TASK PROMPT: Copy the lines verbatim, starting at the line that contains "Given: Select the br0 interface name cell" and ending at the line that contains "Action: [671, 171]". Omit the pictures from your answer.

EXERCISE INPUT:

....................

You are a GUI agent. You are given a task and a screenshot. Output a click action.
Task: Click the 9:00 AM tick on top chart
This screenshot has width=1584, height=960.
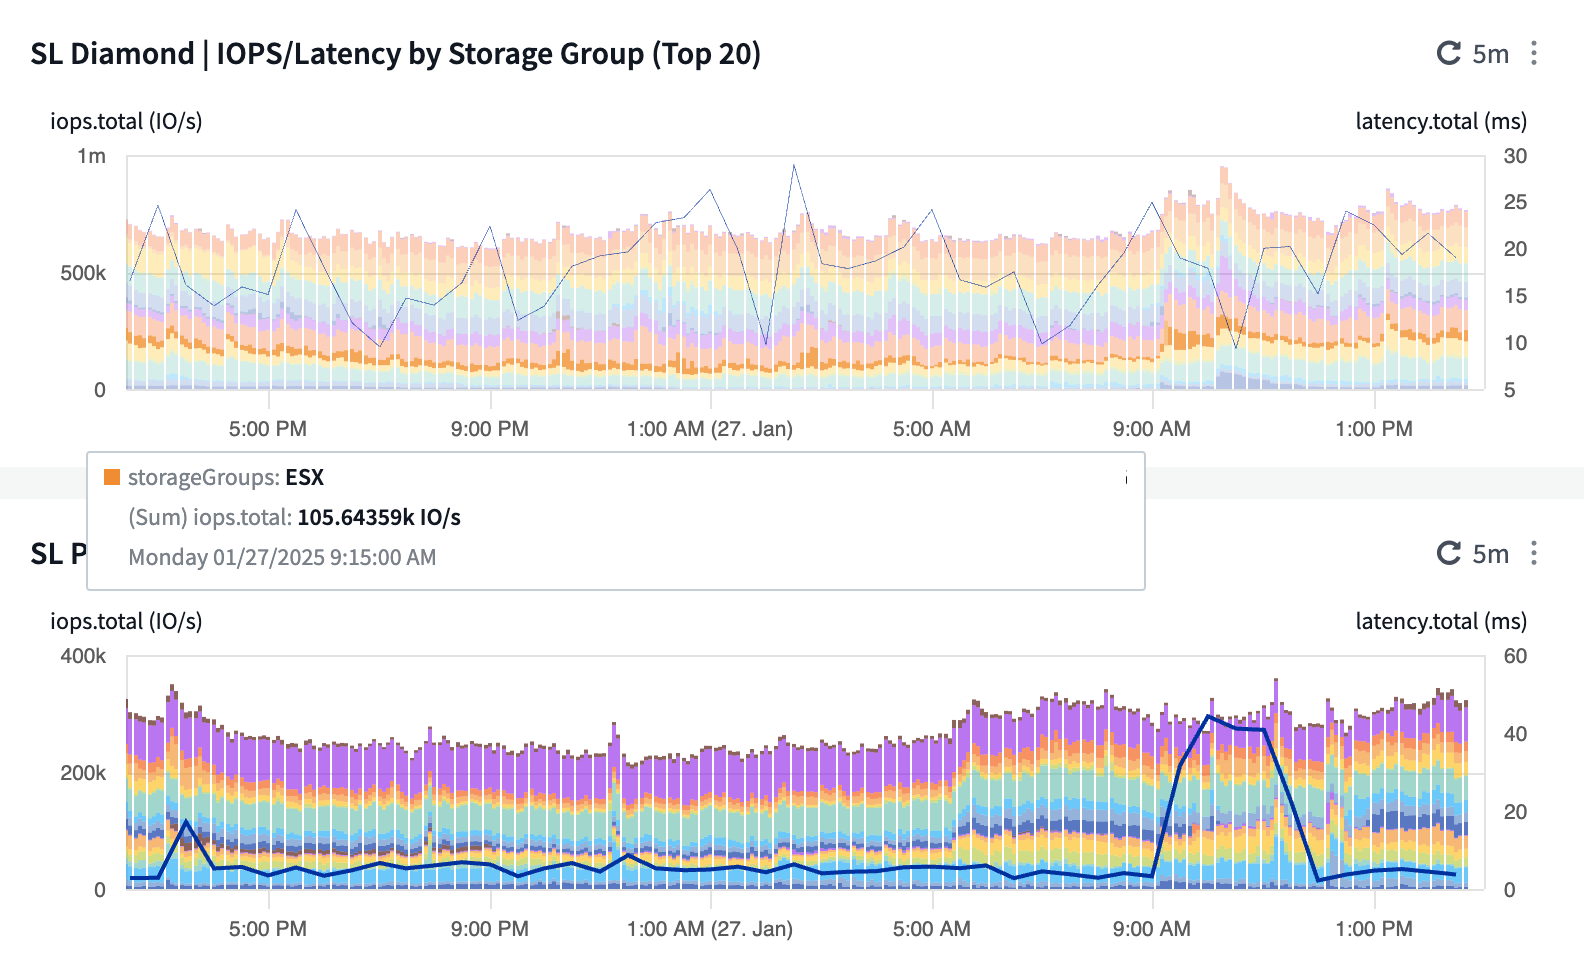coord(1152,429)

....................

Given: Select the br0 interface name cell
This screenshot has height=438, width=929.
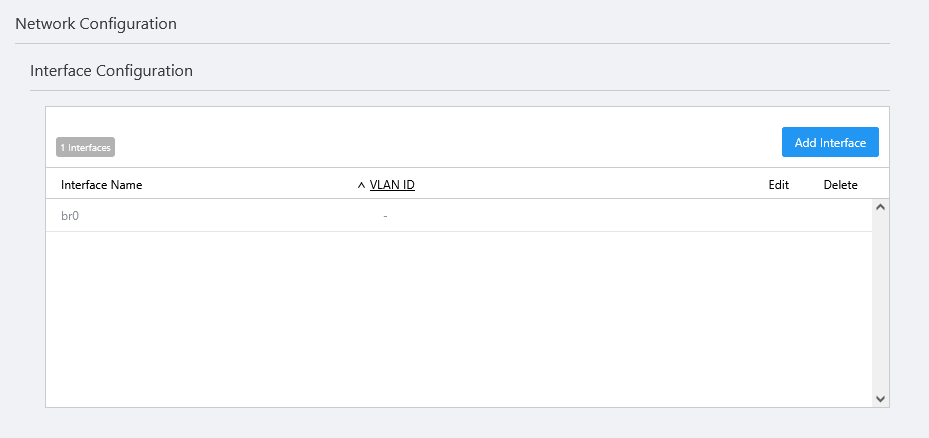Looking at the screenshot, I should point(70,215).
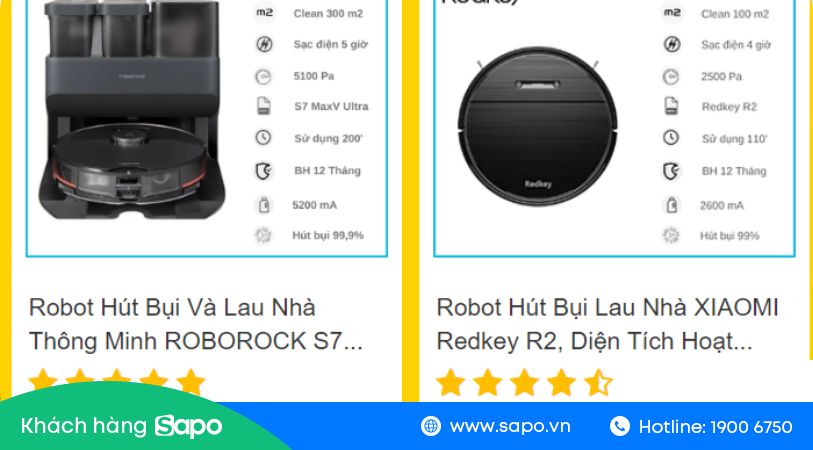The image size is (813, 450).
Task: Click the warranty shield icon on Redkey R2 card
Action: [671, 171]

....................

TASK RESPONSE:
Given: Select the br0 interface name cell
This screenshot has height=438, width=929.
Looking at the screenshot, I should point(70,215).
The image size is (813, 450).
Task: Click the warranty shield icon on Redkey R2 card
Action: [671, 171]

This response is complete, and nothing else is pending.